Wednesday, January 05, 2011

Silver Creek Intern's Report, Part 3

Note: This is the final part of Silver Creek Preserve intern Dominique Lucio's report on his summer internship with The Nature Conservancy (read part 1 and 2). We appreciate all the assistance that Dominique and other interns provide on the preserve. They're helping to ensure that it remains one of the great spring creeks of the West.

As I mentioned previously, it takes a lot of work to keep the Preserve running smoothly. As temperatures rose and constant spring showers soaked the valley, the Preserve’s trails quickly became overgrown with grasses and branches.

Though the work was thankfully divided between the four interns, there was plenty of grass to weed whack and branches to trim. Some trails were no longer even visible, and had to be repeatedly cleared over the summer.

As I became acquainted with the flora of the Preserve, it became increasingly obvious that several invasive species such as Canadian thistle, houndstongue, and yellow iris were outcompeting native species, and needed to be stopped. Luckily the Preserve hosted several volunteer spray days where people on foot and ATVs covered the nasty invaders with herbicides targeting the specific species.

Though these days were certainly invaluable, weed spraying was a constant. Fishermen frequently reported new patches of thistle to spray, and interns would respond in Tyvec suits and three gallon backpacks of herbicide.

Other summer-long projects included pulling up and disassembling (think sledgehammer) old wooden and barbed wire fences on the Preserve and at other Nature Conservancy properties such as the Flat Ranch and Soldier preserves. For two days I designed a stencil and painted The Nature Conservancy logo on the side of the Preserve’s several canoes.

Other routine maintenance duties included cleaning the office and other facilities. Once a week interns cleaned the three preserve outhouses, which generally weren’t as bad as expected. Daily responsibilities included cleaning and refilling snail wash stations with natural citrus soap to keep invasive New Zealand mud snails out of Silver Creek.

One of the messiest and most hilarious projects I have ever worked on took place over the course of three days, in which three other interns and I dug up underwater patches of reeds and marsh grasses and transplanted them by the truckload to edges of the creek where the channel widens and heats up. By the end of each day we were completely drenched in mud and exhausted beyond caring about appearances, but we felt proud to have helped narrow the stream and hopefully better conditions for the wildlife.

Public Relations
The aspect of the internship I most dreaded at the beginning of the summer, public relations, turned out to be one of the most fun.

I greatly enjoyed accompanying different groups on canoe floats down the creek, from children with disabilities to Nature Conservancy employees from across the country.

I was also able to help with staff retreat work days and a ladies’ appreciation day held at Stalker Cabin.
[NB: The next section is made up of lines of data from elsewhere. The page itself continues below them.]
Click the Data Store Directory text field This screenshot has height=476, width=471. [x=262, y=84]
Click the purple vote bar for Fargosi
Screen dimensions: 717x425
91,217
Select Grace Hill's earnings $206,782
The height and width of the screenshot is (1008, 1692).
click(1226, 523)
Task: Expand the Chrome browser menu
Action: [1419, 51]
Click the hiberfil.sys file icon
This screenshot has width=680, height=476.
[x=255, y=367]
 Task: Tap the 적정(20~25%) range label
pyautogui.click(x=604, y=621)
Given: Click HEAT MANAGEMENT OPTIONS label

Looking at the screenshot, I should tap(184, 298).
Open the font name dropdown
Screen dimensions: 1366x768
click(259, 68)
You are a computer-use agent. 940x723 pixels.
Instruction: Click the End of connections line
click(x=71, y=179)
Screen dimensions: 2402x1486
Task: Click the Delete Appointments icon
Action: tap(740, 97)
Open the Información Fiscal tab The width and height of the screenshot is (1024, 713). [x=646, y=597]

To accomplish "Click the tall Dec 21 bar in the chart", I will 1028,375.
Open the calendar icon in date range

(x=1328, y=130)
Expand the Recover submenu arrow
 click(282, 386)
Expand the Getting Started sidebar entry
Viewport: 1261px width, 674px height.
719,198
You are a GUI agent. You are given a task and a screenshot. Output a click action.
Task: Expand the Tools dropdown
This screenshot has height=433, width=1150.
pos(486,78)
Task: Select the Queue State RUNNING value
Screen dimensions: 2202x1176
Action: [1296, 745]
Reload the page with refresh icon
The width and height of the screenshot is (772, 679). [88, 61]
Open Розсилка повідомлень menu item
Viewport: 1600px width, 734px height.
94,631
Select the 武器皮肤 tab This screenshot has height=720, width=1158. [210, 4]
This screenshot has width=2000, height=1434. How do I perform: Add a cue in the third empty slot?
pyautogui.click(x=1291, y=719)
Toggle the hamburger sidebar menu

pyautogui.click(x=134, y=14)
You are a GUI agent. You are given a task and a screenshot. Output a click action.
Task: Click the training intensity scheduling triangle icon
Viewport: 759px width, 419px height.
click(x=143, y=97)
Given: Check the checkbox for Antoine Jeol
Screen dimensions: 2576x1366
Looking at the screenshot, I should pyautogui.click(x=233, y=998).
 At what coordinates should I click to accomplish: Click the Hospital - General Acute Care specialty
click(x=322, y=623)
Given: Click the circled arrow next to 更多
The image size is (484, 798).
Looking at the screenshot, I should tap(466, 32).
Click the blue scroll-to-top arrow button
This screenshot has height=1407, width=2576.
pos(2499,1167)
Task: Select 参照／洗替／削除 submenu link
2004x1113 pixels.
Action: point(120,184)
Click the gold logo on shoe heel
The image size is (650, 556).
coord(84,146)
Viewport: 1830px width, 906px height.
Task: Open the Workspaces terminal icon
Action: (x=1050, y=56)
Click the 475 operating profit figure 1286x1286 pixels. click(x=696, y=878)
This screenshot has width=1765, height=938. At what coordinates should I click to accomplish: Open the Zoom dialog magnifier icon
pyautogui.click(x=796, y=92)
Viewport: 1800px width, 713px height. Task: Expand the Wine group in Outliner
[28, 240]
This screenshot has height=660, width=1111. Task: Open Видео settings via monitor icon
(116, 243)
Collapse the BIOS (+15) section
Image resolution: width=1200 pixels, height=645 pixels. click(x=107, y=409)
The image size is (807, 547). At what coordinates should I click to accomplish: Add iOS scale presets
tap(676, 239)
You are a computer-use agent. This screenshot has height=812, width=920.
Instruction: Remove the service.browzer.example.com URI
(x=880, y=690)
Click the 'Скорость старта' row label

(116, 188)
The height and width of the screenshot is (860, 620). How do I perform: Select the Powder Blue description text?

It was at the visitor center that I met the most fishermen, learned the most about the local wildlife, and heard wild stories of moose sightings, midnight fishing, and canoe mishaps.

These interactions really gave me a sense of the Preserve’s importance to several diverse groups throughout the state.

This summer was one of the best and most educational of my life. Working with Dayna Gross and the interns, as well as the volunteers and in-town office members, was the best work experience I have encountered thus far in my developing environmental science career.

Though I regret to say I never got around to fly fishing, I feel like I more than made up for it with bird watching enthusiasm. Never before have I seen such numbers and variety of birds as I did at Silver Creek, from tiny sora and hummingbirds to massive great horned owls, harriers, and Swainson’s hawks.

Most of all I would like to thank Jack and Sara Blumenstein for setting up and continuing to support the internship.

The opportunity to spend a summer so imbedded in nature is the perfect way to introduce people to Charlie’s passion. I am extremely grateful to the Blumenstein family for funding this amazing opportunity, and would strongly recommend the internship to anyone interested in working on the beautiful preserve and meeting so many great people.